Paper No. 7
Presentation Time: 10:30 AM


KATOPODY, David, KERSTETTER, Scott, OLDOW, John S. and GEISSMAN, J.W., Department of Geosciences, University of Texas at Dallas, 800 West Campbell Road, Richardson, TX 75080,

The Palmetto Mountain fault zone is part of an active displacement transfer system linking the north-northwest striking, right-oblique Fish Lake Valley fault system in southwest Nevada to right-lateral transcurrent faults in the central Walker Lane. The Palmetto Mountain fault stretches east from the Fish Lake Valley fault for about 60 km and consists of left-oblique, west-northwest striking fault strands that form a belt of structures 2 to 5 km wide. The Palmetto Mountain fault has a cumulative left-lateral displacement of 8 to12 km based on the lateral offset of mid-Paleozoic thrust-faults and Mesozoic granitoids. Displacement on the Palmetto Mountain fault decreases from west to east and is successively transferred northeast via a system of north-northeast striking faults. The north-northeast faults emanate from the eastern half of the Palmetto Mountain fault system and are linked to the west-northwest striking Palmetto Mountain fault zone through curvilinear fault segments. The north-northeast faults are dominated by extensional displacement and control basins filled with late Miocene to Holocene volcanic and sedimentary rocks.

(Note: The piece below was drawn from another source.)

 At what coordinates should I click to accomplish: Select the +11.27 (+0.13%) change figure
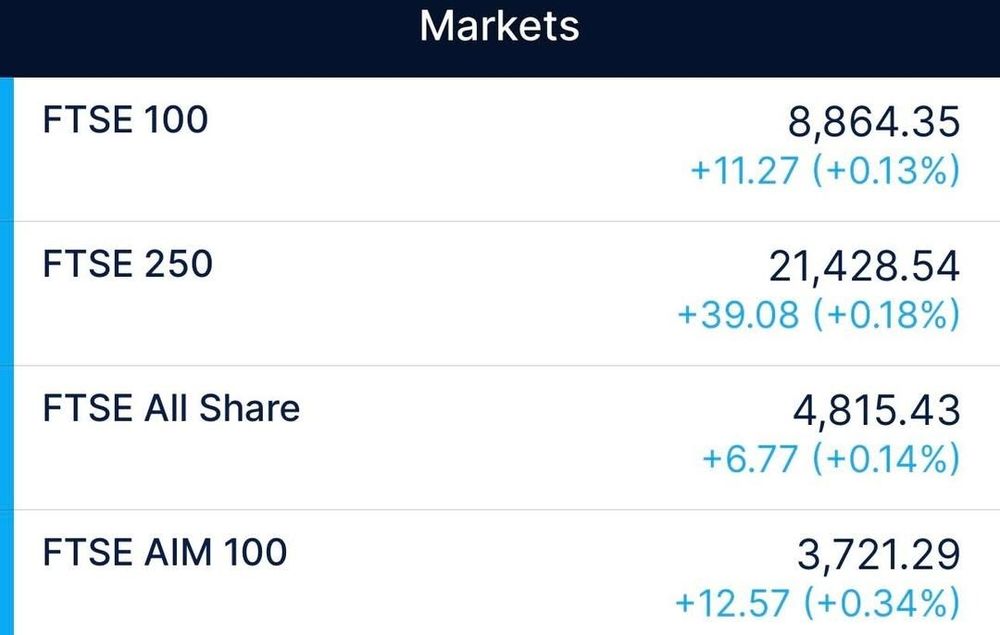point(825,170)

A 30 km long segment of the Palmetto Mountain fault exposed along the northern flank of the Palmetto Mountains localized deposition of thick assemblage of mid- to late Miocene andesite and younger tuffaceous sediments and ashflow tuffs. This segment of the fault system records two directions of extension determined by fault-slip inversion. An early history of north-south extension was followed by northwest extension, with the sequential development of extension directions determined by superposed slip-lineations found on both west-northwest and north-northeast striking faults. The timing of the extension-direction reorganization is estimated by the restricted development of north-south slip-directions to volcanic and sedimentary rocks older than 6.0 to 4.0 Ma. Slip-directions associated with northwest extension are found in rocks of all ages and are consistent with contemporary displacements recorded by earthquake focal mechanisms and geodetic velocities.